== MATERIAL FOR THE TASK
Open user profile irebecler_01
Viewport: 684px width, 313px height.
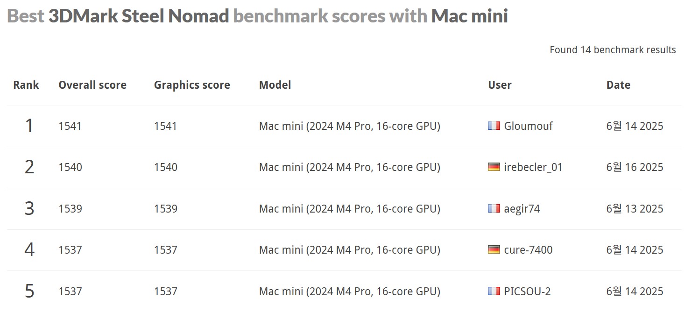533,167
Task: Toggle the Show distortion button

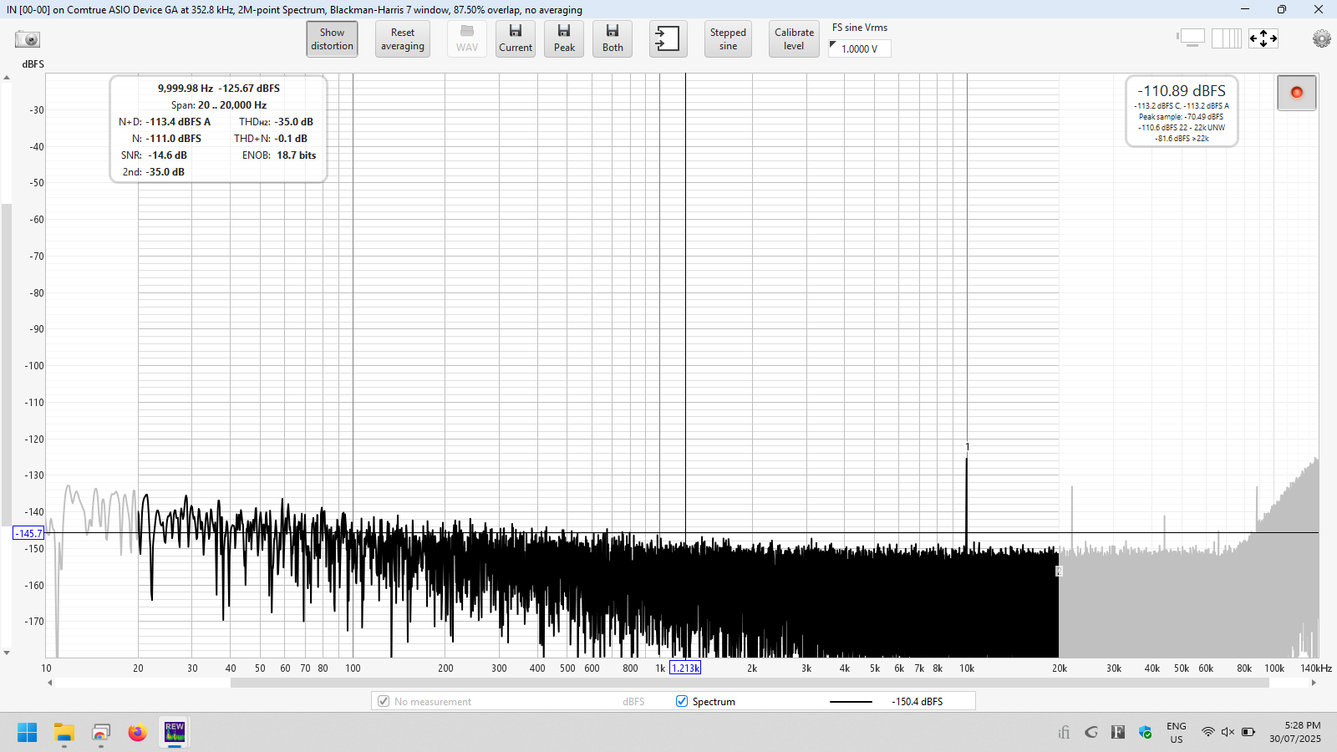Action: tap(332, 39)
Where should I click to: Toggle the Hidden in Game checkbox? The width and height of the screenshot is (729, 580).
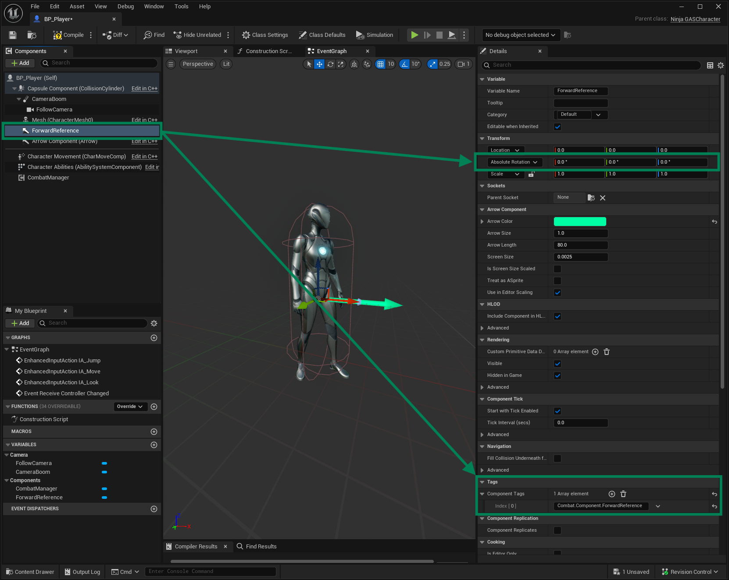pos(557,376)
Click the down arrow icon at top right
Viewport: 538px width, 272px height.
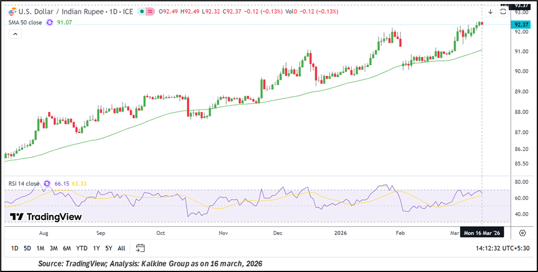[x=490, y=11]
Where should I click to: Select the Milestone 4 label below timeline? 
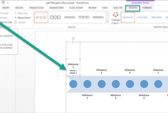click(x=115, y=97)
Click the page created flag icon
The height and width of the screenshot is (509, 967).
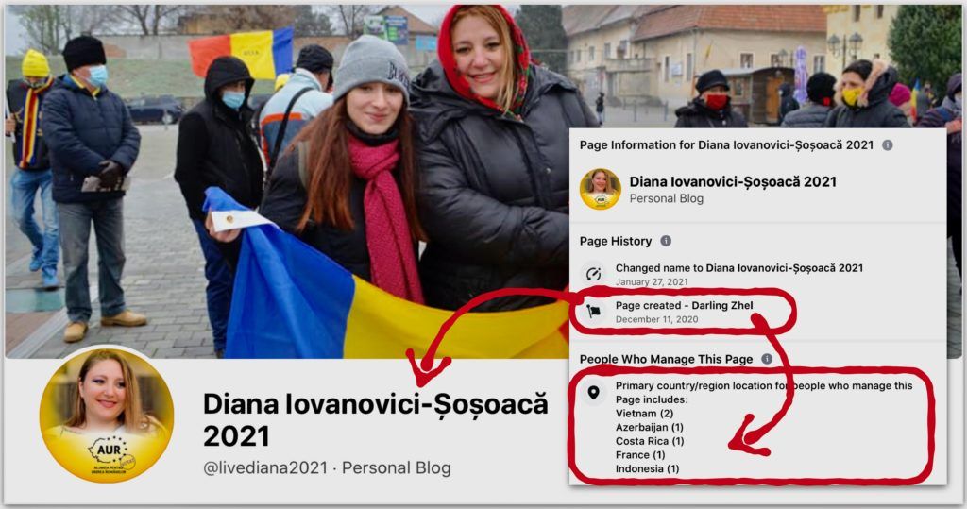point(593,312)
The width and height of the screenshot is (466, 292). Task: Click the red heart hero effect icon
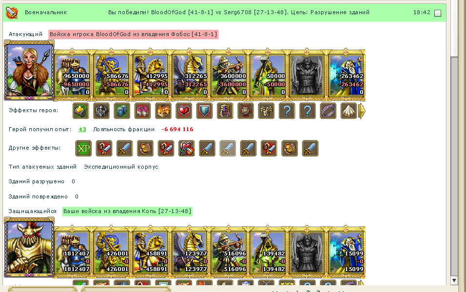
====
### TASK BRIEF
Please retype the lines from the one that contains "Click the down arrow icon at top right" to the final line of the records, both included, exactly as written and without any pictures.

### OUTPUT OF THE TASK
Click the down arrow icon at top right
Viewport: 538px width, 272px height.
[x=490, y=11]
Where should I click to: Select the Milestone 4 label below timeline? 
click(x=115, y=97)
Click the page created flag icon
The height and width of the screenshot is (509, 967).
point(593,312)
The width and height of the screenshot is (466, 292). Task: Click the red heart hero effect icon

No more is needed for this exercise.